Another key challenge for gout imaging with DECT is selecting a tube current setting that ensures an optimal balance between achieving sufficient image quality and minimizing patient radiation exposure25. Concerns about higher radiation exposure in DECT can be countered, as it has been demonstrated that the combination of DLR and low-dose DECT, compared to standard-dose SECT, allows significant dose reduction while maintaining the image quality essential for diagnostic accuracy20,26,27,28. Potentially, the use of DLR for tophi identification in DECT imaging might even further pave the way for additional tube current adjustment and improved radiation protection of patients. This is particularly crucial in patients with chronic gouty arthritis, who may need repeated imaging examinations.

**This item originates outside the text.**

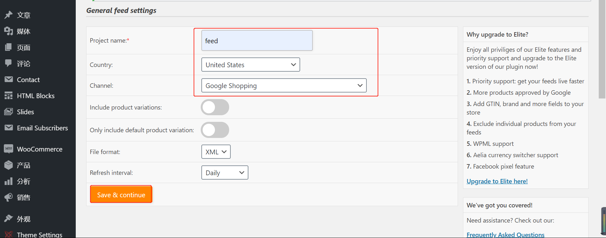Image resolution: width=606 pixels, height=238 pixels.
Task: Click the WooCommerce logo icon in sidebar
Action: pos(9,149)
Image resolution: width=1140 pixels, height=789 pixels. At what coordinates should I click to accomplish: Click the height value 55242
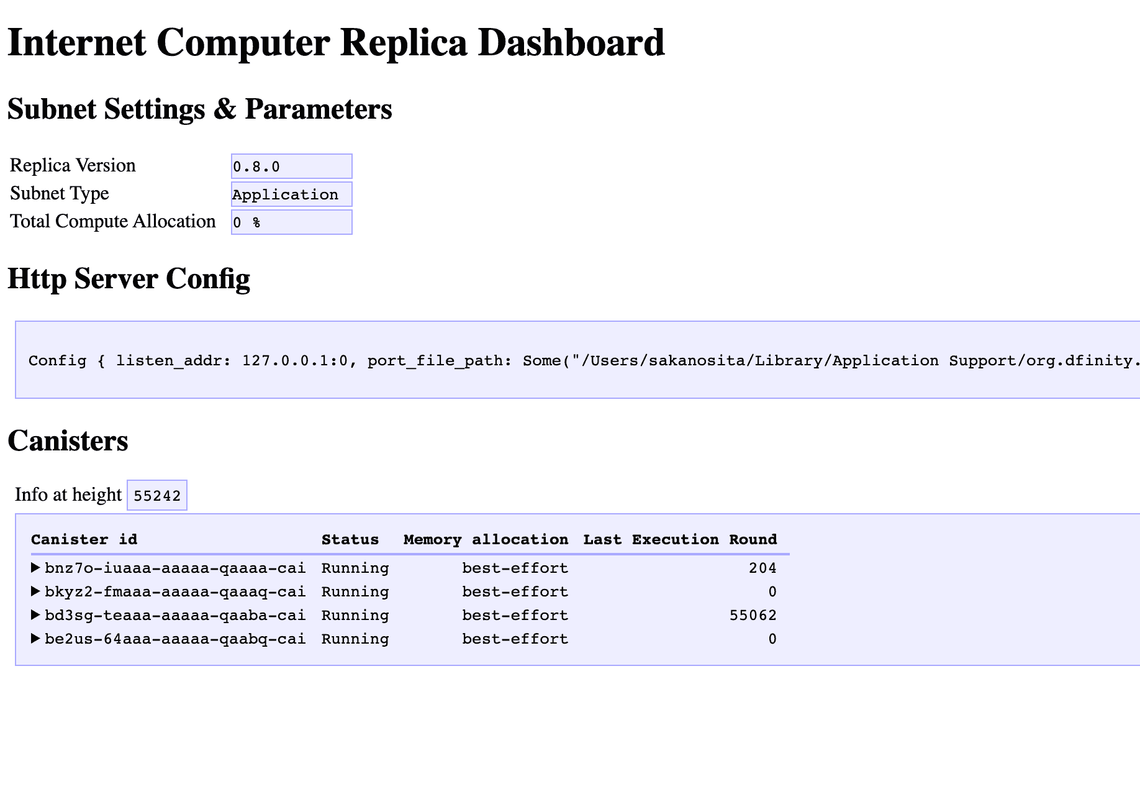click(157, 496)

Ultimately, our findings may expand the already broad application of DLR in DECT imaging of soft tissues, as they align with previous research demonstrating its superiority in reducing image noise, improving image contrast and overall image quality, and enabling dose reduction 15,16,17,26,27,28. Our study found no consistent significant differences between the mild and strong versions of DLR for MSU detection at the concentrations investigated. Notably, studies comparing high-strength DLR (DLR-H) with medium-strength DLR (DLR-M) in abdominal SECT reported minor blurring for very small lesions when using DLR-H24 and no improved visualization of target structures despite reduced image noise with DLR-H29. Further research is needed to explore the subtle effects of DLR-H on the detection of hypoattenuating target structures and how these effects may vary across different radiation dose levels24.

As for limitations, our findings derived from using the rotate-rotate method can only be transferred to other scanners and DECT techniques to a certain extent, as applied reconstructions and tube currents may vary significantly, which can greatly influence tophus detection25. We analyzed a restricted set of MSU concentrations based on our group’s experience. However, our data suggest that lower MSU concentrations might be detectable. We did not compare DLR from different or independent vendors, so our results are confined to the scanners and reconstructions used in our study. Additionally, our DECT scanner does not allow generation of standard 80 kVp images with DLR from a DECT dataset, so 60 keV virtual monochromatic images were used as surrogates for 80 kVp acquisitions, with all inherent limitations. Furthermore, primary input data reconstructed with DLR and IR/FBP are not compatible with all software versions for further postprocessing. However, as material formulas and gradients for postprocessing were the same, we suspect no severe confounders from the different software versions. Challenges in manufacturing crystal suspensions hinder a dependable measurement of syringe volumes. Consequently, no definitive reference for volume metrics can be provided. We acknowledge that the absence of similarity metrics in our evaluation is a limitation. Further studies incorporating these metrics are necessary to validate the trends observed in our results. As our results are derived from phantom experiments, replication in patients is needed before DLR can be safely used for gout imaging in clinical practice.

Our data suggest that DLR allows more sensitive detection of MSU deposits compared with IR and FBP by reducing image noise and detection thresholds. Use of DLR of DECT has the potential to identify tophi with lower density while simultaneously reducing radiation exposure. Importantly, the same reconstruction methods should be used for follow-up examinations to ensure comparability of findings. Yet, this is an explorative phantom approach of applying a deep learning algorithm for DECT image reconstruction that requires clinical validation in patients before it can be used routinely.